Other factors that Courts consider include:

  1. Relative fault of the parties;                                                                           
  2. Use of the property during time of ownership;
  3. The parties’ state of mind;
  4. Knowledge of or acquiescence to the contaminating activity;
  5. Benefit from remediation.

The Issue with the Factors is Fluid

Unfortunately, each of these factors is weighed by the Court differently from matter to matter.
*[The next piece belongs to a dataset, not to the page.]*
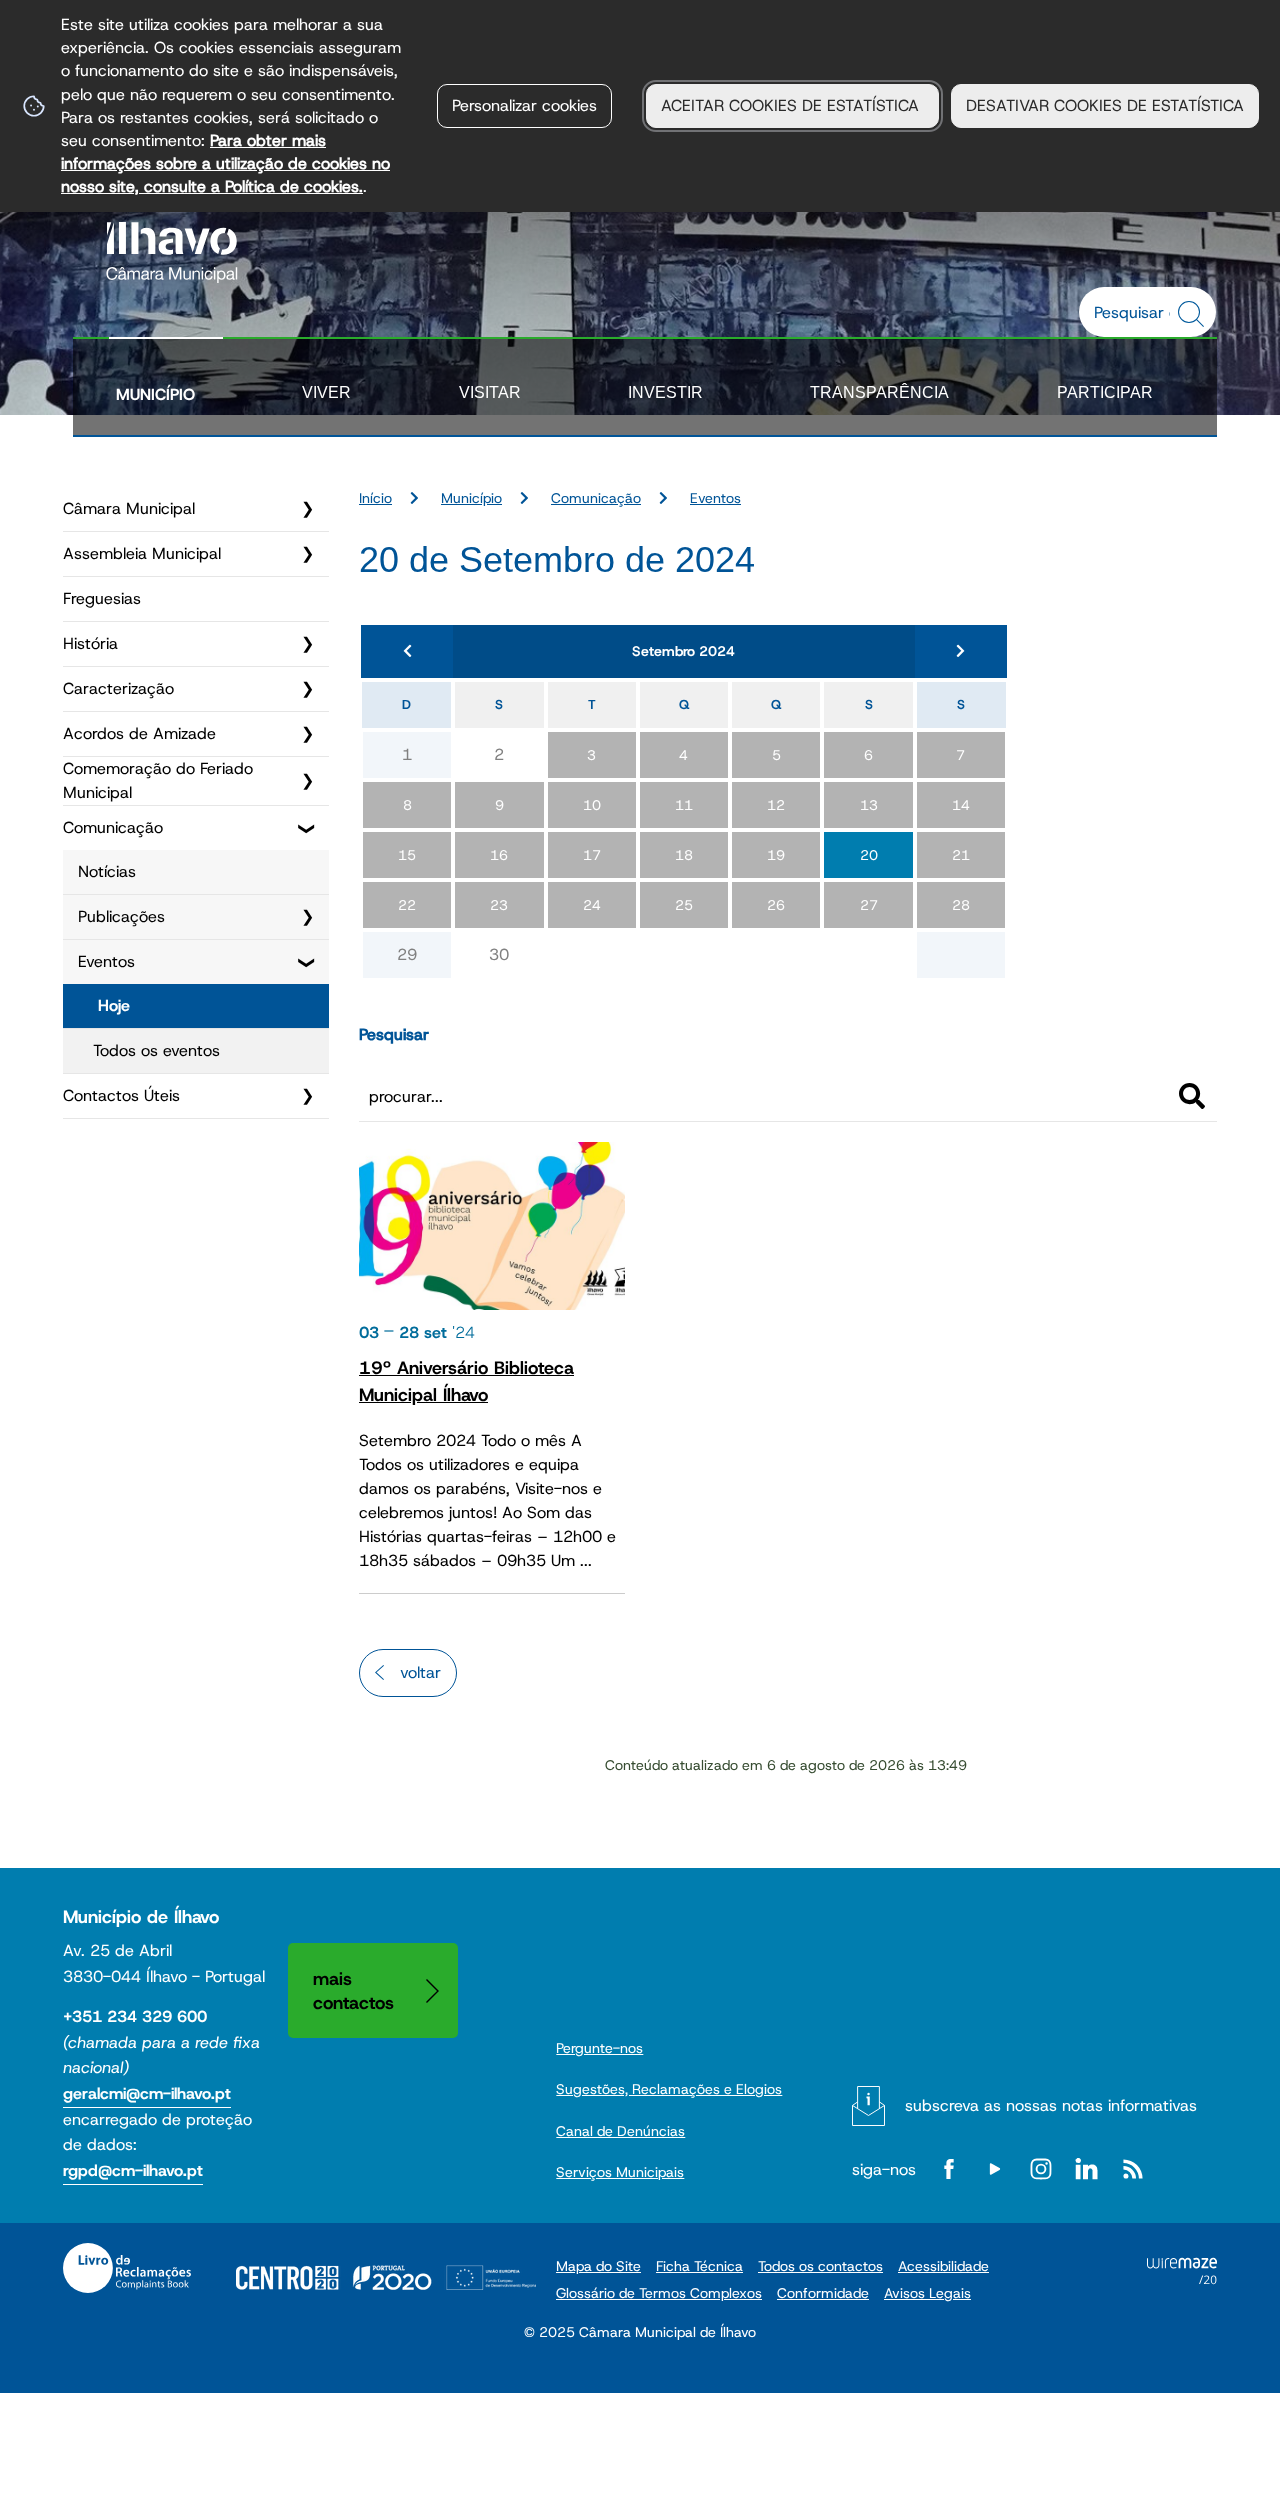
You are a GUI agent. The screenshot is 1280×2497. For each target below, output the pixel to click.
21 (961, 855)
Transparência (879, 392)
The standards by which the weighing are done does give considerable deference to the Court hearing the matter as opposed to some higher court that may be reviewing the decision. So your first chance to get it right is the critical one. The biggest chip to play is that you are doing what the state legislature requires you to do, that you didn’t put the contamination there and moving it is a result of trying to have a sustainable basin.

The tables should be turned on a contaminator and all guns should be fired at that person/entity to maximize their inherent responsibility. More troublesome, and less clear as to a course of action, is someone who is not the contaminator but is using CERCLA as a negotiating tool to bend a plan to their advantage or to stop a plan altogether. There is no good card to play here unfortunately and the opponent’s legal grounds are likely solid. This is the problem with SGMA and CERCLA. It is really in need of a fix.

Conclusion

You have to accept the fact that there may be someone who will use SGMA’s soft underbelly to undermine sustainability, maybe for good reason, maybe for not-so-good a reason.

So it comes down to this because if you are trying to create a sustainable basin, your choice is really very simple and Yogi Berra said it correctly many years ago,

“When you come to the fork in the road, take it.”

Given that, the choice is either to move forward or quit before you start. That makes the choice clear.

 

DISCLAIMER: Because of the generality of this update, the information provided herein may not be applicable in all situations and should not be acted upon without specific legal advice based on particular situations.